In America religious liberty came into existence when the Church and the State came to two important, indispensable conclusions. These principles are worth our time to remember because of the precarious position in which religious liberties find themselves in the United States today.
The Church (by which I mean various religious groups in the U.S.) concluded that God has not given us the job of coercing people to make an outward affirmation of our beliefs in opposition to their consciences. The government cannot make a Christian; it can only make hypocrites. Unless you can say no, your yes is meaningless. For too many dark and dreary years the Catholics of Spain, the Anglicans of England, and the Congregationalists of Massachusetts determined at the point of their swords to bring all men into conformity with their doctrines. Religious liberty only became possible when they realized that theirs was not the task of uprooting the tares, and before they had finally realized it, they had brutalized so much good wheat.
But there is a second conclusion that had to be reached: The State concluded that it had no army, no weapon, no dungeon, no instrument of torture, and no form of execution strong enough to break the conscience of a faithful follower of Jesus Christ. Not that the State hadn’t tried. They drowned Anabaptists. They exhumed John Wycliffe’s body and burned him at the stake posthumously, since he had the bad manners to have died before they could kill him.
Consider the story of Anne Askew. Anne was an Evangelical in Henry VIII’s England. In 1546 she was arrested at the insistence of her husband. Her accusers thought this twenty-five-year-old would break under torture and recant her faith, so they put her to the rack. To the end of her ordeal she would not deny her Lord. Finally, they condemned her to burn at the stake. So long and so severely had they stretched her on the rack that her limbs were useless even to convey her to the place of her death. They had to strap her to a chair and carry the chair to the stake, where they kindled the flames and ended her life. Still, even to her death, she remained unwavering in her faith.
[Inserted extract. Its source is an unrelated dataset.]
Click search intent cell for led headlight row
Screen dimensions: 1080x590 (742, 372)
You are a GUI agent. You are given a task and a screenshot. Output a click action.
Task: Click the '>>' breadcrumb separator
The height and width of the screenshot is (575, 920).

Eventually, after centuries of attempts in Europe, our American government realized that a faithful heart, though it be housed by even the most frail of human bodies, is a force stronger than all the devices of man. But that didn’t make the war go away.
Baptists were an integral part of this. The sufferings of John Bunyan, Obadiah Holmes, and others created stories that stirred the sympathies of the English and American peoples. Such people as Thomas Helwys, Roger Williams, Isaac Backus, and John Leland were heroes and instrumental figures in the fight for religious liberty. They made it clear that government was embarking upon a losing war with no good “end strategy” when it determined to force people to compromise their religious consciences.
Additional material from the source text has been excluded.